Amid all the announcements from Microsoft’s developer conference this week came a bit of payments integration news.
Leading online payments provider Stripe is among the partners helping the company introduce payments within its ubiquitous Outlook email client.
Microsoft is also working with payments provider Braintree and subscription management technology provider Zuora, it said. The functionality will allow businesses invoicing through companies such as Wave and Xero to embed the ability to accept payments within emails they send to clients. Outlook users at the other end will be able to pay the invoice through Microsoft Pay without leaving Outlook.
Like other e-wallets, Microsoft Pay enables the users to store shipping as well as card or PayPal payment information so it does not have to be entered every time.
“We’re excited to work closely with Microsoft to power payments in Outlook, allowing anyone receiving an email invoice or bill in Outlook to immediately take action and pay that invoice with a few simple clicks. By removing the friction and time needed to complete a payment, Stripe and Microsoft can help businesses around the world reduce missed or late payments, ultimately increasing their revenue,” TechCrunch quoted Richard Alfonsi, head of global revenue and growth for Stripe, as saying.
The article also quoted Microsoft on its relationship with Stripe.
“Our partnership with Stripe opens up new opportunities for developers to monetize on Microsoft platforms” Peggy Johnson, executive vice president of business development for Microsoft, said. “Starting with payments in Outlook, anyone using Stripe on our platforms can now accept payments with minimal effort, creating a more powerful experience for both our partners and our customers.”

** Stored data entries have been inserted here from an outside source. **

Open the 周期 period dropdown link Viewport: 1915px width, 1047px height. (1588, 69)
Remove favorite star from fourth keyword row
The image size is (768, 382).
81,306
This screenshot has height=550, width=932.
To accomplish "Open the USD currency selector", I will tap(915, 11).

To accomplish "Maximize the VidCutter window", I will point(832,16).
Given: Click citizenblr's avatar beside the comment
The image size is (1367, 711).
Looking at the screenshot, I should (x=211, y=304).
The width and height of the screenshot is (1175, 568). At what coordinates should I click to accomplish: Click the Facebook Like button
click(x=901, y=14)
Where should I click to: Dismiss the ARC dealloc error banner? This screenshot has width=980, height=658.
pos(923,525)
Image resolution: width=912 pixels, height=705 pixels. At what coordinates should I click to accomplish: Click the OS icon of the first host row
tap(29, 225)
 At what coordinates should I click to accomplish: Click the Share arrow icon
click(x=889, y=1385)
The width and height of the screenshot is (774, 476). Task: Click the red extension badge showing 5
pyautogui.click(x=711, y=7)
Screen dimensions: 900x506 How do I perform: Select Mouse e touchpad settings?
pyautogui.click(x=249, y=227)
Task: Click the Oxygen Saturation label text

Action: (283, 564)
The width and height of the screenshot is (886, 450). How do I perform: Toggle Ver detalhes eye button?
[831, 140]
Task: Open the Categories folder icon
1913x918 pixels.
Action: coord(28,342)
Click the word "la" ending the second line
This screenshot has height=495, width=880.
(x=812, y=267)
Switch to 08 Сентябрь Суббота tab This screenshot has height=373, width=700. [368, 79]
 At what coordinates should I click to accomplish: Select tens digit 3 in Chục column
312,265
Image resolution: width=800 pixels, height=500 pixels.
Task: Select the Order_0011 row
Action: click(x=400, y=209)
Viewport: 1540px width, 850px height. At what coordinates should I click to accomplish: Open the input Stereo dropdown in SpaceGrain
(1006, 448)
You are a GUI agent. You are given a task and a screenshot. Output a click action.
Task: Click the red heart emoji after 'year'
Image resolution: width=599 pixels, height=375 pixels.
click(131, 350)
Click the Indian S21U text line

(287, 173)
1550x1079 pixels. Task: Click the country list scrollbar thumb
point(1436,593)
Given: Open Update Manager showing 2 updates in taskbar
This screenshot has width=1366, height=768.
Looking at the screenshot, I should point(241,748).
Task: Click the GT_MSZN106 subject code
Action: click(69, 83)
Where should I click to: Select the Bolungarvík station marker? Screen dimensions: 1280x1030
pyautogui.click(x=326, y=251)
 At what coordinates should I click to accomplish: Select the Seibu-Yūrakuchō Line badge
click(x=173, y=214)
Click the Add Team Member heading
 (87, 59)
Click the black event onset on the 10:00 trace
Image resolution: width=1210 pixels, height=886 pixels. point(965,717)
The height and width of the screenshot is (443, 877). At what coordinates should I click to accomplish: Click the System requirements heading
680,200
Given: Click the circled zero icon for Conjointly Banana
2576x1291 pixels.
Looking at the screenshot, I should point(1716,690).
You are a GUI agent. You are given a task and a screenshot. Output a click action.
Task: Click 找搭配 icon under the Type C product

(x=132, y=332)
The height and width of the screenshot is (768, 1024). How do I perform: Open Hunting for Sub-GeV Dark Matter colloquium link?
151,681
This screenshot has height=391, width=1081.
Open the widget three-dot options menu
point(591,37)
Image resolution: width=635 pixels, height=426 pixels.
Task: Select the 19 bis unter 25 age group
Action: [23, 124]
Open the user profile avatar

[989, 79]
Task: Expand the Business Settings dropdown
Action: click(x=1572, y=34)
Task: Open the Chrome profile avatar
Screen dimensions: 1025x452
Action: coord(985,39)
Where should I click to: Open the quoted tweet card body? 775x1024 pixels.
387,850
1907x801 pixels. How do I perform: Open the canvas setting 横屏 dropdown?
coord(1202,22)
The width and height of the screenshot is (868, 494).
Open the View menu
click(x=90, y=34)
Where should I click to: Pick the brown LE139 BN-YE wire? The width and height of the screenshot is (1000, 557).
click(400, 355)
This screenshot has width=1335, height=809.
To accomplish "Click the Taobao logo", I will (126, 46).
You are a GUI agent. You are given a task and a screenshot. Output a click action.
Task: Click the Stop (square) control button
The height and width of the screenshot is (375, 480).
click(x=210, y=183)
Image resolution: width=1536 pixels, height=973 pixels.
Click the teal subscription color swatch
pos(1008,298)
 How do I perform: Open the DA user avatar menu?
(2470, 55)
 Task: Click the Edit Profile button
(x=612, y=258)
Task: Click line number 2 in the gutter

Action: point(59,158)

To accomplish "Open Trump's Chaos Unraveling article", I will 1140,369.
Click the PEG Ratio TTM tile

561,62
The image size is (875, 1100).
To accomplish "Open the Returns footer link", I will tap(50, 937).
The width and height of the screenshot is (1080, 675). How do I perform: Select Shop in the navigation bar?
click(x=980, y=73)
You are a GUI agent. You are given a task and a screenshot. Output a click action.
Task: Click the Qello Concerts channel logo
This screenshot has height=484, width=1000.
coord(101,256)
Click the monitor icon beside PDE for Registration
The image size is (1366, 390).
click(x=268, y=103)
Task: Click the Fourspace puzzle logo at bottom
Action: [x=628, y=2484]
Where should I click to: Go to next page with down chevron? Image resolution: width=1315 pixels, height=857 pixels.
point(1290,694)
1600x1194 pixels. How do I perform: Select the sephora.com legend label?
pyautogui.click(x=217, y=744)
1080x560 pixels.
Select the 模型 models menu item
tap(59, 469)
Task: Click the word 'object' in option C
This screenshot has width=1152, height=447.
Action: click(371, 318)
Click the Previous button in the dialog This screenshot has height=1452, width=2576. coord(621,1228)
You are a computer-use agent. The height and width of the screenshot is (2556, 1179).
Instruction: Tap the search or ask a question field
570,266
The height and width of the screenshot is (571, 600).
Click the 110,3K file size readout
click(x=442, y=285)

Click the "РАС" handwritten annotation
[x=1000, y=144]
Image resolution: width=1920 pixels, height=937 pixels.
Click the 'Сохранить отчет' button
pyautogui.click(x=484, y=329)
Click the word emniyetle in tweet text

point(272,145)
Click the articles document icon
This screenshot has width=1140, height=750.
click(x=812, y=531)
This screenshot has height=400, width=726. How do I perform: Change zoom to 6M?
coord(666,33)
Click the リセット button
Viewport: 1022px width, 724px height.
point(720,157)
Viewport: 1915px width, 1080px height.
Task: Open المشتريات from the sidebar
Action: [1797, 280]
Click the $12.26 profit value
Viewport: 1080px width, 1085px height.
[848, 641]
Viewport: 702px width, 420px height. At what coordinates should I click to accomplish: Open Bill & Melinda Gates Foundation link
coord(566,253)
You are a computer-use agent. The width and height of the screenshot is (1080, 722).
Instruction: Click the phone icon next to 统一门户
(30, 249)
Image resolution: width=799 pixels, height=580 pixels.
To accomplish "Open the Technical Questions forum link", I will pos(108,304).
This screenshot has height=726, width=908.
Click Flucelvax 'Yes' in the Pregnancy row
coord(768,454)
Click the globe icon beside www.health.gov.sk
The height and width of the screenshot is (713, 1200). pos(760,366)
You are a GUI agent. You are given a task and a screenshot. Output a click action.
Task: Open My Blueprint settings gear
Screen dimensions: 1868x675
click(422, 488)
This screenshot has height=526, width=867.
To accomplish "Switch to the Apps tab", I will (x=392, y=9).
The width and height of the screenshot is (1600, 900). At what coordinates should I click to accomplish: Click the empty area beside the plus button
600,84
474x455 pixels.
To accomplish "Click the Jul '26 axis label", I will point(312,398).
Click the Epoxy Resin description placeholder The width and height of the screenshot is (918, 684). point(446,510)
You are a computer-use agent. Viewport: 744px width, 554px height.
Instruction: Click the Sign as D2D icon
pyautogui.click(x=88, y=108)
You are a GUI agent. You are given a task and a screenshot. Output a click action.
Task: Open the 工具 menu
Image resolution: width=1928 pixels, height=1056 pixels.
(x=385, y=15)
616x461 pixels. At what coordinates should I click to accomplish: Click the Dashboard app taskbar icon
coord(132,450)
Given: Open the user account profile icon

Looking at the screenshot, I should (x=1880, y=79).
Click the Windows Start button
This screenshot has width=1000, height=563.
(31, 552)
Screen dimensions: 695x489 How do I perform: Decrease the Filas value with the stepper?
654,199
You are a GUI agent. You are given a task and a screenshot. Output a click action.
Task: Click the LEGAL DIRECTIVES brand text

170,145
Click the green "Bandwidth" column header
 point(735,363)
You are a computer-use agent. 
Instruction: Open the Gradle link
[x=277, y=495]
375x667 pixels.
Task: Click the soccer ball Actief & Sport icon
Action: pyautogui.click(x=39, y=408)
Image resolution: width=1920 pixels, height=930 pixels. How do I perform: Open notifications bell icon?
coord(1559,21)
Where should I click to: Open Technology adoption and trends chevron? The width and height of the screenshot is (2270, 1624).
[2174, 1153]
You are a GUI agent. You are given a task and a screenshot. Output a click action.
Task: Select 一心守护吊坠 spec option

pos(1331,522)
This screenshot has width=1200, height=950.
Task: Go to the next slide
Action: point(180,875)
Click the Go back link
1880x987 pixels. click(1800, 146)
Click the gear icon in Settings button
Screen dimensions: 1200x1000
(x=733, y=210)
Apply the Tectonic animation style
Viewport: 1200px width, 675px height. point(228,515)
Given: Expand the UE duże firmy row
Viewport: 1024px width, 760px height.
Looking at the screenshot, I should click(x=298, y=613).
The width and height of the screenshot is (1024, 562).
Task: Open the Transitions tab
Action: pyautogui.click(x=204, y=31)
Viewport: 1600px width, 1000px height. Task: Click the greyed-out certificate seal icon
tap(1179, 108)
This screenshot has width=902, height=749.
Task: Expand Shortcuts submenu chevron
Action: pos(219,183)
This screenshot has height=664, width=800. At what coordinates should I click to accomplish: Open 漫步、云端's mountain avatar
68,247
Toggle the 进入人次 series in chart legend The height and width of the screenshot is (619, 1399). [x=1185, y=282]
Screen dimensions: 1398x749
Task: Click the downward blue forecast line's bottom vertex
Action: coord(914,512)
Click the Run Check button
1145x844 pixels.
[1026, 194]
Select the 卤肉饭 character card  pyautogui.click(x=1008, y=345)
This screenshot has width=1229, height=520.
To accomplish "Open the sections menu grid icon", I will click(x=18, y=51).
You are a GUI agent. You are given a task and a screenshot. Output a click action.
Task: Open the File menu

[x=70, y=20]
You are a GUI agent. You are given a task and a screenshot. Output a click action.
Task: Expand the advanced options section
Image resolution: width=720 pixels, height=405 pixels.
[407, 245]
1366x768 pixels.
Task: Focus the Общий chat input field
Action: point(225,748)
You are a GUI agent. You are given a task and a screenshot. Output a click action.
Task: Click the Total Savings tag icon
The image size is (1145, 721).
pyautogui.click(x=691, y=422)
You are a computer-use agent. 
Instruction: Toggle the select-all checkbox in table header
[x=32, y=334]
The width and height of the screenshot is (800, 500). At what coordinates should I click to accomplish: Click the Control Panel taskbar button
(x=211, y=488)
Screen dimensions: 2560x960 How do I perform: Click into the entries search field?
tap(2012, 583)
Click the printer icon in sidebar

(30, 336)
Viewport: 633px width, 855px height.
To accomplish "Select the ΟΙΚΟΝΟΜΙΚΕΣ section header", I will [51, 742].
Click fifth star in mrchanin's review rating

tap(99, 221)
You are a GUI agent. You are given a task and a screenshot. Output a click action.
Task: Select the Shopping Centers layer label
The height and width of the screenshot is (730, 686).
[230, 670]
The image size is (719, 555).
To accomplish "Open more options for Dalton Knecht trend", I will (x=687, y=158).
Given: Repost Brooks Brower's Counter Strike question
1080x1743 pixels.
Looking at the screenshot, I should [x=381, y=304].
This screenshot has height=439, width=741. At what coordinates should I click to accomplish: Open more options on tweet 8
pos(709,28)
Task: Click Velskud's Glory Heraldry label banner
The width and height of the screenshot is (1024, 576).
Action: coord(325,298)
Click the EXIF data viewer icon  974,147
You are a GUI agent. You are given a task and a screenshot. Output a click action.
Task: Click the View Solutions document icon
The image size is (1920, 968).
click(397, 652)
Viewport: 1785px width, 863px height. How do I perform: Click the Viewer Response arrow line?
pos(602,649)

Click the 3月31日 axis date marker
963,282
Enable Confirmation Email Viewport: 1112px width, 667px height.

Microsoft introduced the service in the context of several new features designed to increase the interactivity and usefulness of Outlook emails.
“These capabilities allow developers to engage with their users more deeply, right in context within the email, thereby reducing the friction between intent and action,” the company said in its announcement.
Microsoft will roll out the service in phases, beginning with select Outlook.com users in the coming weeks, it said.